Zino Lorenzo, Ye Mengbin, Cao Ming
Engineering and Technology Institute Groningen, University of Groningen, Nijenborgh 4, 9747 AG Groningen, The Netherlands.
Centre for Optimisation and Decision Science, Curtin University, Kent Street, Bentley WA 6102, Australia.
PNAS Nexus. 2022 Oct 7;1(5):pgac229. doi: 10.1093/pnasnexus/pgac229. eCollection 2022 Nov.
Dynamic norms have recently emerged as a powerful method to encourage individuals to adopt an innovation by highlighting a growing trend in its uptake. However, there have been no concrete attempts to understand how this individual-level mechanism might shape the collective population behavior. Here, we develop a framework to examine this by encapsulating dynamic norms within a game-theoretic mathematical model for innovation diffusion. Specifically, we extend a network coordination game by incorporating a probabilistic mechanism where an individual adopts the action with growing popularity, instead of the standard best-response update rule; the probability of such an event captures the population's "sensitivity" to dynamic norms. Theoretical analysis reveals that sensitivity to dynamic norms is key to facilitating social diffusion. Small increases in sensitivity reduces the advantage of the innovation over status quo or the number of initial innovators required to unlock diffusion, while a sufficiently large sensitivity alone guarantees diffusion.

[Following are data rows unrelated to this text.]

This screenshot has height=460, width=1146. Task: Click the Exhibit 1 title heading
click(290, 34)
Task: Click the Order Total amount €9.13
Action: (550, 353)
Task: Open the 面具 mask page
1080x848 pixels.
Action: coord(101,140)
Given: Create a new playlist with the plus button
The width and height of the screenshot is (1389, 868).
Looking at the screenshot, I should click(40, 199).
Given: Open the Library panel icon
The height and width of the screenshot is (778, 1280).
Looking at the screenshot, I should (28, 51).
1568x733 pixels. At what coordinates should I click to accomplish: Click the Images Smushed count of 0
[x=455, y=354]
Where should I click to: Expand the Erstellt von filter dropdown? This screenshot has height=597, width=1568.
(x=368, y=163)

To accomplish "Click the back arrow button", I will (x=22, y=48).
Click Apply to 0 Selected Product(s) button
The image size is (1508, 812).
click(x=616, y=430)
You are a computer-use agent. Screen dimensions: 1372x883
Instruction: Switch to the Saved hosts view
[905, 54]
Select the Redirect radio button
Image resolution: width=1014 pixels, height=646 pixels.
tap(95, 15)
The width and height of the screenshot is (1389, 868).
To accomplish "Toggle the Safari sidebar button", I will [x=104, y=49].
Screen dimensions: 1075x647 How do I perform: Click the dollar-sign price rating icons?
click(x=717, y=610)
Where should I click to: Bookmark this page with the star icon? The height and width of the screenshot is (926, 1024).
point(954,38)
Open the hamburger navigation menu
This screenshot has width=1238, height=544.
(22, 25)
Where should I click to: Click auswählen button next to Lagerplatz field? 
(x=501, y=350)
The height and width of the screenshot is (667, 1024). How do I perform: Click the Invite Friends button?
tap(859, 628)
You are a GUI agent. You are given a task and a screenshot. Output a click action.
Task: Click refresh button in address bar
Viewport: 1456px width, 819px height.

动态规范最近已成为一种强有力的方法,通过突出某种创新采用率的增长趋势来鼓励个人采用该创新。然而,尚未有具体尝试去理解这种个体层面的机制如何塑造集体层面的群体行为。在此,我们通过将动态规范纳入一个用于创新扩散的博弈论数学模型中,开发了一个框架来对此进行研究。具体而言,我们通过纳入一种概率机制来扩展一个网络协调博弈,在该机制中,个体采用越来越流行的行动,而不是标准的最佳响应更新规则;此类事件的概率体现了群体对动态规范的“敏感度”。理论分析表明,对动态规范的敏感度是促进社会扩散的关键。敏感度的小幅提升会降低创新相对于现状的优势,或者降低开启扩散所需的初始创新者数量,而仅足够大的敏感度就能保证扩散。